Four of the nation’s five power conferences (Atlantic Coast Conference, Big 12, Big Ten, Pac-12) have no blanket alcohol policy for their schools’ sports venues, leaving it to the discretion of each university. Only the Southeastern Conference prohibits the sale of alcohol in its general-seating areas at sporting events. But five of the SEC’s 14 schools (including Florida) sell beer or wine in premium seating areas during football games.

“Universities have been strongly discouraged for a long time from pursuing this revenue stream, and they’ve been sort of reluctant to do it,” said Dr. Toben Nelson, associate professor of epidemiology and community health at the University of Minnesota School of Public Health, and an expert on alcohol-attributable health. “But the pressures of competing on a big level … draws people to try to go after every last nickel and do whatever they can to help their team be successful.”

And as the collegiate arms race intensifies, with schools competing to construct sleeker facilities and dazzle recruits with swankier student-athlete amenities, each of those nickels counts. Texas and Ohio State each reportedly earned more than $1 million in recent seasons from beer sales at football games. But the burgeoning trend also is leaving a bitter aftertaste.

“(Mothers Against Drunk Driving) has concerns with naming a stadium on a college campus after an alcoholic beverage as a large portion of students on a college campus are typically under age 21 and it is therefore illegal for them to drink,” said Larry Coggins, executive director of MADD’s west central Florida region. “MADD would like to remind the University of South Florida to follow safe and responsible practices related to alcohol on their campus.”

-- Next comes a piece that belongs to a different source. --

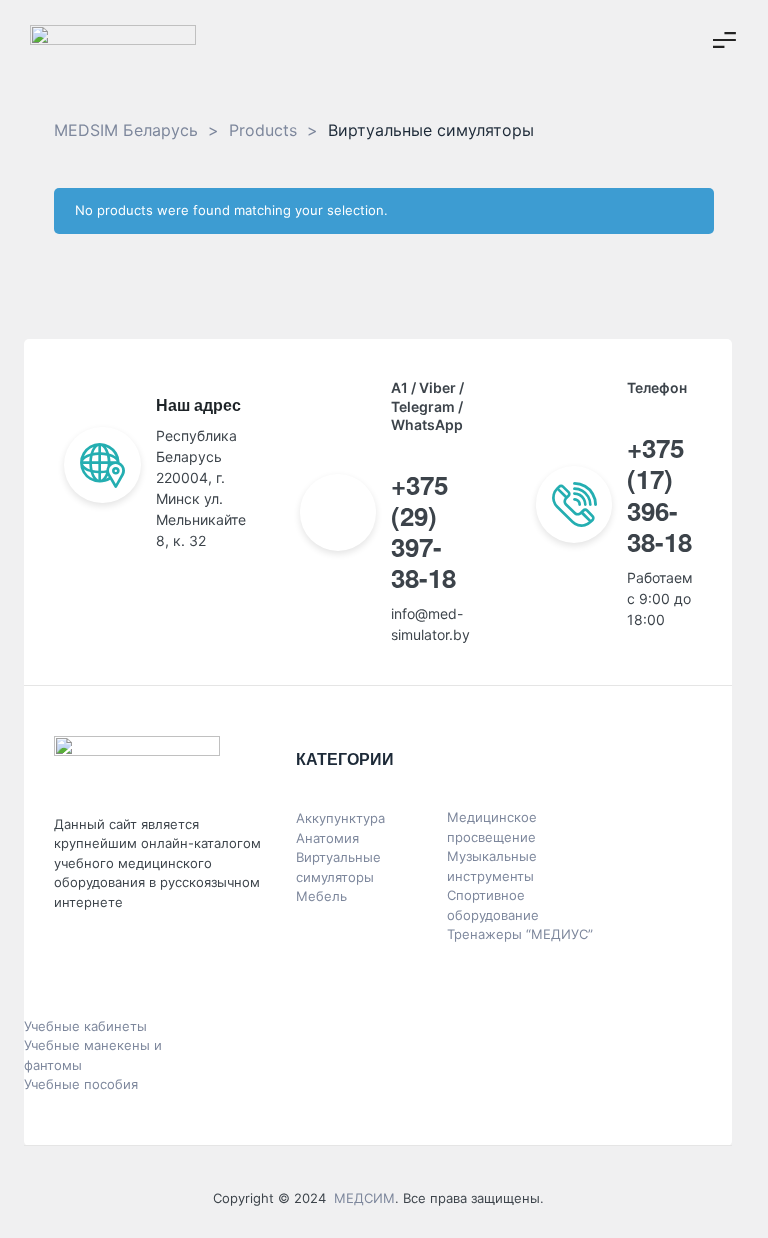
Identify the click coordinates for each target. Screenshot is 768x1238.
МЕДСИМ (364, 1198)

Officials from USF and Yuengling both say they’re doing just that. During Tuesday’s news conference announcing the deal, a series of “social responsibility” initiatives were announced. Among them: a designated-driver program for Yuengling Arena events and weekend student discounts for the Lyft ride-sharing service. But Nelson says there’s one problem with such gestures: “None of those things actually work, and that’s been pretty clearly demonstrated in lots of science.”

“It’s very typical for alcohol companies to offer to do education and training to sort of mitigate the impact of what their promotional activities are likely to do,” Ross added. “And there’s very little evidence supporting that those programs are effective.”

As it stands, the SEC remains reticent — to a degree — to join this movement. For at least one more season, the Gators and their SEC peers will have to limit their alcohol sales to premium areas. The league’s power brokers declined to change their policy during their recent spring meetings in Destin, choosing to keep a conference rule instead of letting each school decide for itself.

“There’s a lot of things we do as a conference collectively,” Alabama athletic director Greg Byrne said. “We think there’s value with what the SEC represents, and doing things as a conference has worked very well for us.” But the widespread presumption is that the SEC and many other schools ultimately will back off this stance.

“This is a classic example of privatizing the profits and socializing the costs,” Ross said. “So you have a lot of money that’s gonna be made by the alcohol companies. Some of that money will filter through to the university … but the university and the community are ultimately going to bear the cost of the disease, the injury, the crime, the violence.”